Perpanjangan IUPK Freeport, Penguatan Pasak Penjajahan


MutiaraUmat.com -- Memperpanjang izin tambang untuk PT Freeport Indonesia (PTFI) selama 20 tahun sejak 2041 hingga 2061, sama artinya memperpanjang umur penjarahan kekayaan Bumi Pertiwi oleh penjajah asing. Sayangnya, alih-alih dibatalkan, sekalipun mendapat kritik dari berbagai kalangan, rencana perpanjangan Izin Usaha Pertambangan Khusus (IUPK) PTFI terus menguat menuju lampu hijau. 
Hal itu tampak dari pernyataan Presiden Joko Widodo (Jokowi) usai pertemuannya dengan Chairman Freeport McMoRan, Ricard Adkerson di Washington DC, Amerika Serikat pada 13 November 2023 yang menyebutkan, pembahasan mengenai perpanjangan izin tambang telah mencapai tahap akhir. 

Di tambah lagi, Menteri Energi dan Sumber Daya Mineral (ESDM) Arifin Tasrif juga mengatakan, saat ini pemerintah tengah melakukan proses revisi terhadap Peraturan Pemerintah (PP) 96 Tahun 2021 tentang Pelaksanaan Kegiatan Usaha Pertambangan Mineral dan Batubara (cnbcindonesia.com, 4/12/2023). Padahal, jika merujuk aturan tersebut, perpanjangan baru dapat diajukan paling cepat 5 tahun sebelum berakhirnya jangka waktu kegiatan operasi produksi. 

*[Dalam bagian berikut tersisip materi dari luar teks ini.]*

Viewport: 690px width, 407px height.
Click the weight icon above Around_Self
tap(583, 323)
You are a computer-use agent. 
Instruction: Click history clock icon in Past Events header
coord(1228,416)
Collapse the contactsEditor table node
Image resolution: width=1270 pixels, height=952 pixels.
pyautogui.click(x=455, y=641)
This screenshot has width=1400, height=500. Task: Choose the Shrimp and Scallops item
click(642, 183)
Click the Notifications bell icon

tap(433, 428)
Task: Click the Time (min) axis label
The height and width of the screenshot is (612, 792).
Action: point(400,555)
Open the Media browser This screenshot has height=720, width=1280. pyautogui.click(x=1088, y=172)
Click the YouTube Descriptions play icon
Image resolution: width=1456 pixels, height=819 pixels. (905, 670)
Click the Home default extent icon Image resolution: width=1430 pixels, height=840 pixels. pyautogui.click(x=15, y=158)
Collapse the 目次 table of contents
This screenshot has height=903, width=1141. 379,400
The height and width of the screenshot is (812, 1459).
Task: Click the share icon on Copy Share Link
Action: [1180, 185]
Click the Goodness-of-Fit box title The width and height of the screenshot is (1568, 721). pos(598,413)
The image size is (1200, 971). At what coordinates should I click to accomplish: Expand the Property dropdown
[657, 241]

Penjarah Emas Jadi Anak Emas

Perpanjangan diberikan pemerintah dengan alasan karena cadangan mineral di lokasi PTFI masih besar yang diprediksi sebesar 3 miliar ton, artinya cukup hingga 100 tahun lagi. Sekalipun menerabas aturan, pemerintah berdalih perpanjangan izin tambang akan memberi manfaat besar bagi negara. 

Dengan perpanjangan izin, pemerintah berharap PTFI akan membangun smelter baru di Fakfak, Papua. Smelter dinilai sangat penting untuk berjalannya program hilirisasi yang tengah digaungkan pemerintah. 

Selain itu, perpanjangan akan dibarter dengan kenaikan saham pemerintah sebesar 10%. Artinya, di tahun 2041 Indonesia akan menguasai 61% saham Freeport. Karena, pada 2018 Indonesia telah mengakuisisi 51,2% saham Freeport (sebelumnya 9,36%) melalui Holding BUMN Pertambangan MIND ID atau PT Inalum (Persero). Dengan begitu, pendapatan PTFI yang masuk ke negara pun diharapkan meningkat.

Padahal, tentu saja perpanjangan ini merugikan negara dan rakyat Indonesia. Karena, jika tidak diperpanjang, seluruh daerah pertambangan Freeport pada 2041 seharusnya menjadi milik Indonesia 100 persen. Bukan 61 persen. 

Ditambah lagi, kepemilikan 51,2% saham PTFI pun ralitasnya tidak memberi keuntungan signifikan bagi Indonesia. Mengutip infobanknews.com (20/11/2023), Pengamat Ekonomi Energi UGM Fahmy Radhi mengatakan, pemegang saham mayoritas tidak otomatis menjadi pengendali operasional tambang Freeport. Menurutnya, berdasarkan perjanjian pada 2018, Freeport-McMoRan-lah yang mengelola dan mengontrol manajemen operasi Freeport.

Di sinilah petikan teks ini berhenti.